• A US company has won a deal to provide “unique system engineering support” to the UK’s Trident nuclear deterrent
  • The UK and US share a pool of US-manufactured Trident II D5 ballistic missiles, for which the UK pays a fee
  • The future of the UK’s nuclear deterrent is uncertain, with the past two test fires resulting in embarrassing failure

A US-based company has been contracted to provide UK-specific support to the Royal Navy’s strategic nuclear deterrent programme, known colloquially as ‘Trident’, a name derived from the type of ballistic missile operated by the service’s Vanguard-class SSBNs.

Briefly detailed in a 23 January announcement by the US Department of Defense (DoD), the contact will see Alexandria-based Systems Planning and Analysis (SPA) awarded a $67.5m cost-plus-fixed-fee term (including option years) task order to “support the Trident II Submarine Launched Ballistic Missile Strategic Weapons System (SWS)”.

Tasks to be performed by SPA include systems engineering and analysis support, technical assessments, arms control and treaty support, risk assessment, mission oversight counsel support, among others, as well as, crucially, “SWS UK unique systems engineering and programme support”.

The vast majority of the work performed for the support programme will take place in the US, although 2% was stated to be completed in the UK. The contract is due for completion by the end of Q3, 2030.

Explicitly, the announcement states that the contract “benefits a Foreign Military Sale to the UK”.

The contracting authority was listed as the US military’s Strategic Systems Programs office, based in Washington, DC.

UK nuclear deterrent failures

The UK’s submarine-based nuclear deterrent has suffered a number of failures during test fires of the Trident II D-5 ballistic missile in recent years.
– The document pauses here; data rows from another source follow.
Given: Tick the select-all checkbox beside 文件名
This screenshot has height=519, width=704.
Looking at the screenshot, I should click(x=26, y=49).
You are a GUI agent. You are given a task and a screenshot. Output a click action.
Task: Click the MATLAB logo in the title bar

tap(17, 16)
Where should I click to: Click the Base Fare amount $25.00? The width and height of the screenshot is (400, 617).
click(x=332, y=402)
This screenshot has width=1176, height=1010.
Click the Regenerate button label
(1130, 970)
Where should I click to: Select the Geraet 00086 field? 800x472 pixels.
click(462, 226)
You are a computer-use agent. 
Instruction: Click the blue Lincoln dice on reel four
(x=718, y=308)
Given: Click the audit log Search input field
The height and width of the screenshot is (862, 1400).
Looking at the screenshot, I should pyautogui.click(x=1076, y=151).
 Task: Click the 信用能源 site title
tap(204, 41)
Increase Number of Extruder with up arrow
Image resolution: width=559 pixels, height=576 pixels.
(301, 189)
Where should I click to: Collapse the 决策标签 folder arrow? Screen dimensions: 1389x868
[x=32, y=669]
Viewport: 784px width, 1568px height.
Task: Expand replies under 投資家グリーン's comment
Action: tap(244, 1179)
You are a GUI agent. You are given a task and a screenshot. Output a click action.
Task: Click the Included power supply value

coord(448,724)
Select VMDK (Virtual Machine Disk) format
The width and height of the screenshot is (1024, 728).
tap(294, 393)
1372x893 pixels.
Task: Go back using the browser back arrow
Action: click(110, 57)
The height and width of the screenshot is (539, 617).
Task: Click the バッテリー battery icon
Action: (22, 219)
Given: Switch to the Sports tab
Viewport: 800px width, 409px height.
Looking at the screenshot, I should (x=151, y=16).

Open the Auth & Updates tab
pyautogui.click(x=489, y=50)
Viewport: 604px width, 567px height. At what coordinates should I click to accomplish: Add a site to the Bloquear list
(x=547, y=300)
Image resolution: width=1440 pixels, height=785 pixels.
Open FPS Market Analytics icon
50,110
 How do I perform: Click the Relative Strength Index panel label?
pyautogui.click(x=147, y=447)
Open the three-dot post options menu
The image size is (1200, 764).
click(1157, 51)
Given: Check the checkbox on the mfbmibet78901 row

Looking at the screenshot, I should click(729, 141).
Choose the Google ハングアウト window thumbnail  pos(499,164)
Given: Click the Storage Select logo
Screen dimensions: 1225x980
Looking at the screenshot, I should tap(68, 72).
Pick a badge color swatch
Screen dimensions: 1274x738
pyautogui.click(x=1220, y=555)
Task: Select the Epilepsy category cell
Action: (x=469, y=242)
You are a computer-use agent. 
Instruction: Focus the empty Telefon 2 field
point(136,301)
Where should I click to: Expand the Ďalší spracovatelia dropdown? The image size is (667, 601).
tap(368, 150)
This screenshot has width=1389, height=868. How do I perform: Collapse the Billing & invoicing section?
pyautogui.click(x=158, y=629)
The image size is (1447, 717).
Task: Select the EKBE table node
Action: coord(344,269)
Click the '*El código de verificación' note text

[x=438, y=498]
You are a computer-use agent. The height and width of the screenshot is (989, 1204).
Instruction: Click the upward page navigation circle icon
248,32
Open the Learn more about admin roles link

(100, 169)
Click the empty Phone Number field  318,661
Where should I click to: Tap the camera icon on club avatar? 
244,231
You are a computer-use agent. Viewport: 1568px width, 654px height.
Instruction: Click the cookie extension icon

Most recently, a test fire of by HMS Vanguard failed in January 2024 off the coast of Florida, with a previous failure having occurred in 2016 with HMS Vengeance.

Humiliatingly for the Royal Navy, the then Secretary of Defence Grant Shapps and First Sea Lord Admiral Ben Key were onboard HMS Vanguard during the most recent Trident failure in 2024.

The UK-based International Institute for Strategic Studies wrote in 2024 that the UK had performed a total of 12 Trident II D5 launches since the missiles were introduced to Royal Navy service in 1994.

The US and UK share a pool of certified Trident II D5 ballistic missiles, with UK missiles being taken to HMNB Clyde to fit UK-manufactured nuclear warheads.

In 2025 it was revealed that Lockheed Martin was to begin work on an upgraded design of the Trident missile, dubbed the Trident II D5 Life Extension 2 (D5LE2).